WHAT THE TASK REQUIRES -
Update the items so that "measure distance" becomes "measure area" and everything else stays the same. Leave the pictures out of your answer.

•••

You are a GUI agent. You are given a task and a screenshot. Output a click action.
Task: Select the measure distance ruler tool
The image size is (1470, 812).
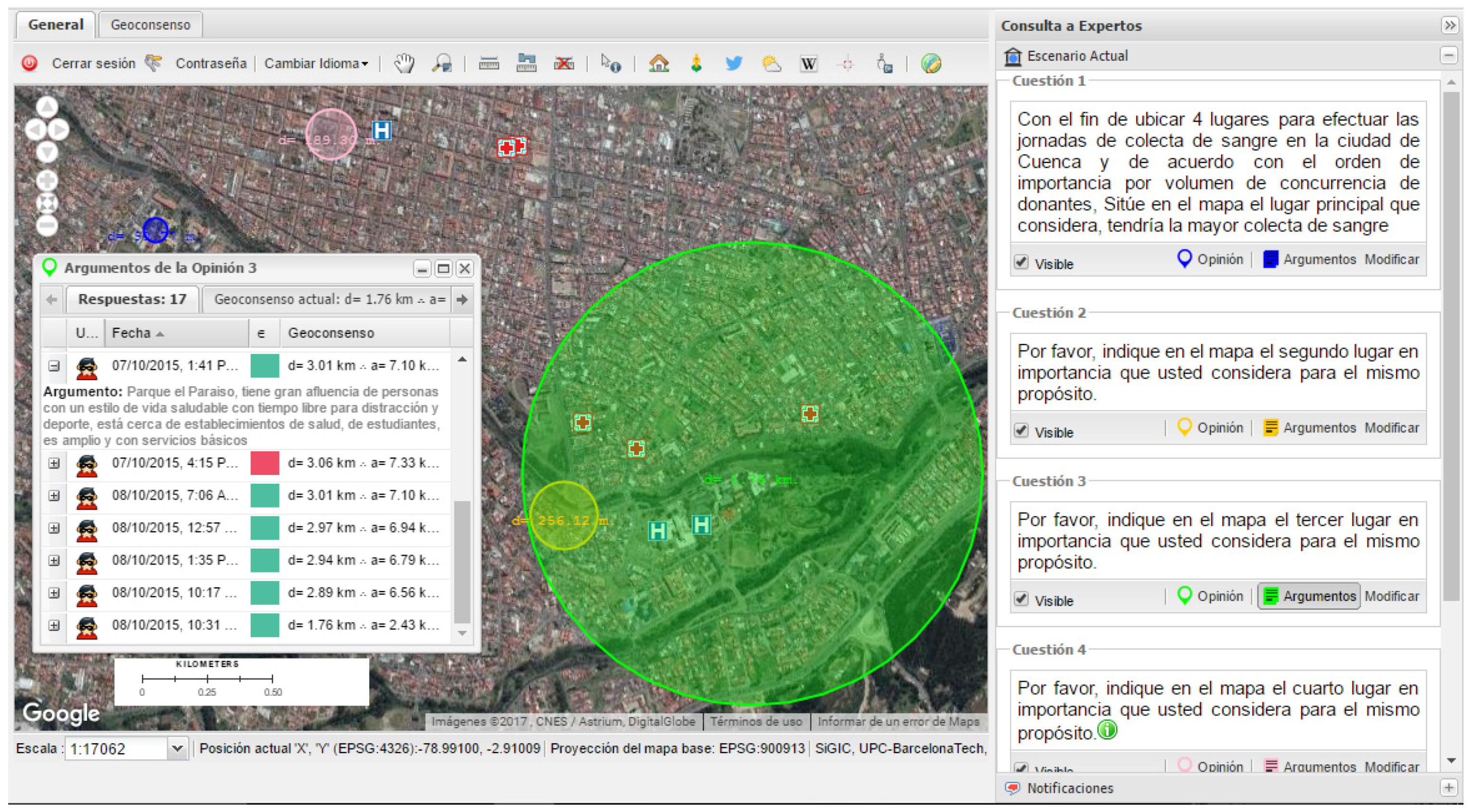tap(489, 63)
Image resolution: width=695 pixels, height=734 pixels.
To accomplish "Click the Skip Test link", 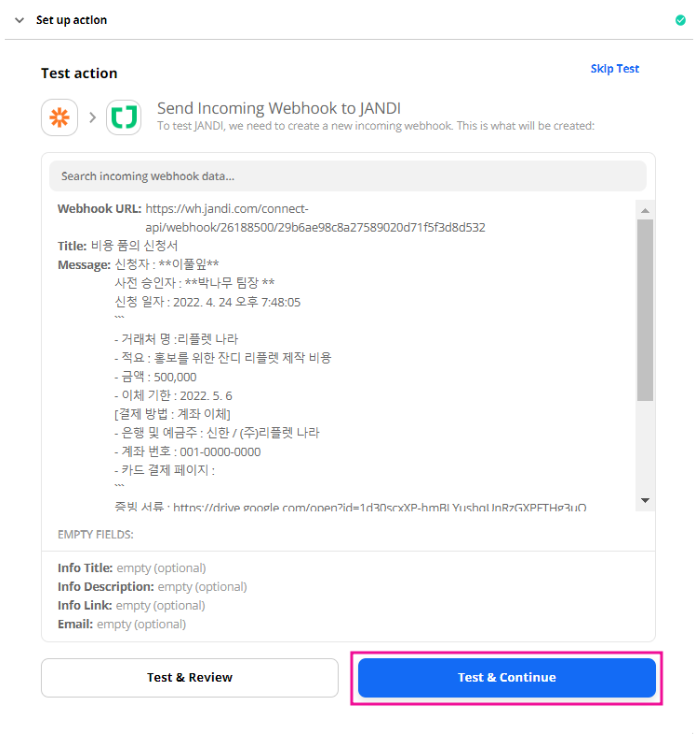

•••

RESULT -
You are a GUI agent. You are given a task and a screenshot. Output a click action.
Task: Select the measure area ruler tool
The image size is (1470, 812).
tap(489, 63)
Image resolution: width=695 pixels, height=734 pixels.
To accomplish "Click the Skip Test link", 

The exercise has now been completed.